Estimated number of patients with headache attended at primary care centres and emergency departments.

(0.31MB).
Table 1.

General information from primary care physicians.

Primary care  % of sample 
Prescription of oral drugs  85% prescribe preventive drugs (mainly flunarizine and amitriptyline) 
Maintenance time to assess response  6 months: 59% 
  3 months: 31% 
  1–3 months: 9% 
Knowledge of other preventive treatments  43% (botulinum toxin, relaxation, acupuncture, sleep hygiene, etc, in descending order of frequency) 
Neurology referrals  96% had referred patients with headache 
Existence of referral protocols  43% reported the existence of protocols at their centres 

A total of 96% of primary care physicians reported that they referred patients with headache to neurology departments, with the main reason for referral being changes in the headache pattern (74%); 51% of respondents reported trying a mean of 2 drugs before referral to a specialist (Fig. 3).

Figure 3.

Reasons for referral and preventive treatments used.

(0.21MB).

Nearly all primary care physicians (99%) recommended that their patients use symptomatic treatments, included among the recommendations of the SANCE. However, 23% of respondents regularly prescribe daily symptomatic treatment, despite the great majority (95%) being aware that medication overuse can worsen headache. Despite knowing of the existence of the SANCE guidelines, fewer than half of respondents (44%) said that they would know how to manage patients according to these guidelines in order to achieve dishabituation.

Regarding other headache disorders, 96% of respondents said that they would know how to diagnose cluster headache, and 98% would know how to diagnose trigeminal neuralgia. Non-steroidal anti-inflammatory drugs (NSAID) were the main treatment option reported for cluster headache (49%), followed by neuromodulators (40%: pregabalin, gabapentin, etc.); for trigeminal neuralgia, the preferred option was neuromodulators (97%).

Finally, half of respondents reported using neuroimaging as part of the complementary study. Eighty-seven percent saw headache units as a necessary tool, with 97% being interested in attending training courses in order to better manage these patients.

Emergency department physicians

A total of 54% of respondents reported that 11%–20% of the patients they attended each month consulted due to headache, with 66% of these reporting that among these patients with headache, at least one in 4 had migraine (detailed percentages are shown in Fig. 2).

The most frequently used treatments for headache attacks in the emergency department were NSAIDs (71%) and triptans (46%). NSAIDs were also the drugs most frequently prescribed at discharge (74%), followed by triptans (63%). Opioids were rarely used by this group of respondents (9%), both for acute treatment and for symptomatic treatment at home (6%).

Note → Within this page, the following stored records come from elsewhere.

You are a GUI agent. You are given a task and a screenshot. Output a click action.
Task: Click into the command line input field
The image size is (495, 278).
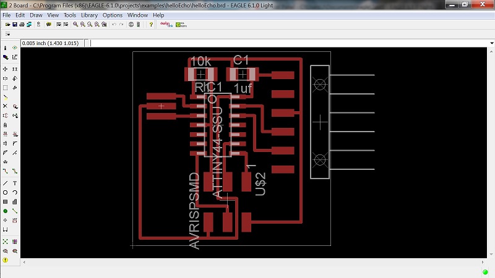[289, 43]
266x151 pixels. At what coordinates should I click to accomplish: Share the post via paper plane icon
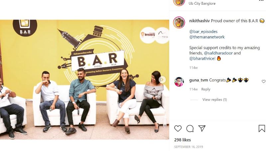[x=202, y=128]
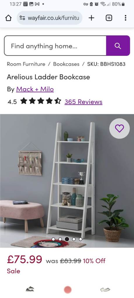Click the purple search magnifier button
The width and height of the screenshot is (134, 298).
118,46
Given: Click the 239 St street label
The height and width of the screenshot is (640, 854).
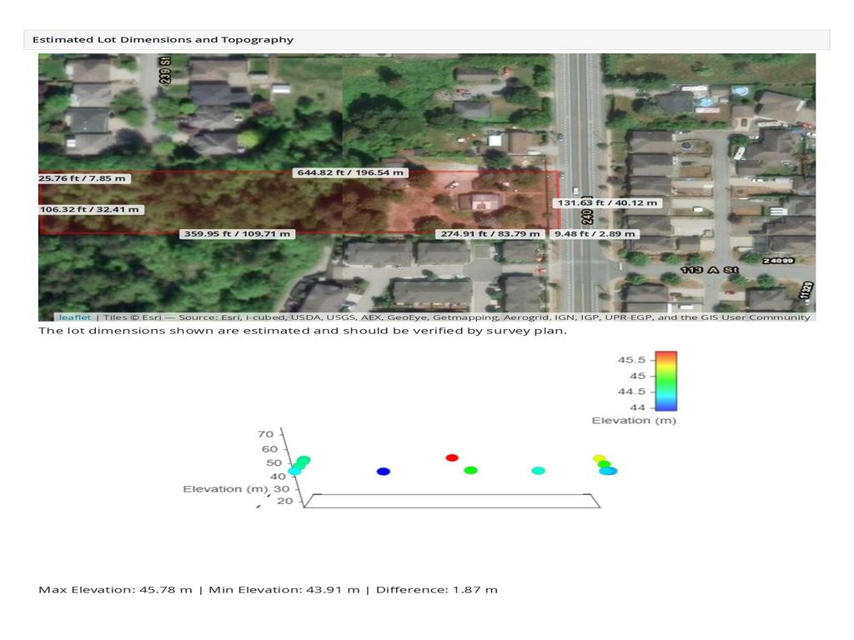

Furthermore, 60% of the sample prescribed preventive drugs for use at home (the most frequently reported options were topiramate, beta-blockers, amitriptyline, and flunarizine). Thirty-four percent of respondents knew of other preventive or symptomatic treatments other than oral drugs (eg, lifestyle/dietary interventions, anaesthetic nerve block, botulinum toxin).

A total of 91% reported good communication with neurology departments, with 14% always referring patients with migraine for specialist attention. General neurology departments were the main destination for patient referrals (80%), followed by referral to primary care (20%). Twenty-nine percent of respondents reported the existence of joint protocols with neurology departments for the management of migraine at the emergency department, with fewer than half (46%) reporting the existence of a headache unit at their hospital, despite the fact that a high percentage (86%) considered these a necessary tool to improve care provision.

Sixty-three percent of respondents were aware of the possibility of anaesthetic nerve block as a treatment option for migraine attacks, and 91% were interested in learning to perform the procedure.

Regarding other headache disorders, 91% of respondents knew how to diagnose cluster headache, with oxygen therapy being their preferred treatment option (81%), followed by NSAIDs (41%) and subcutaneous sumatriptan (41%). Forty-three percent also prescribed preventive treatments for home use. All respondents answered that they would know how to diagnose trigeminal neuralgia, with neuromodulators being their preferred treatment option (94%).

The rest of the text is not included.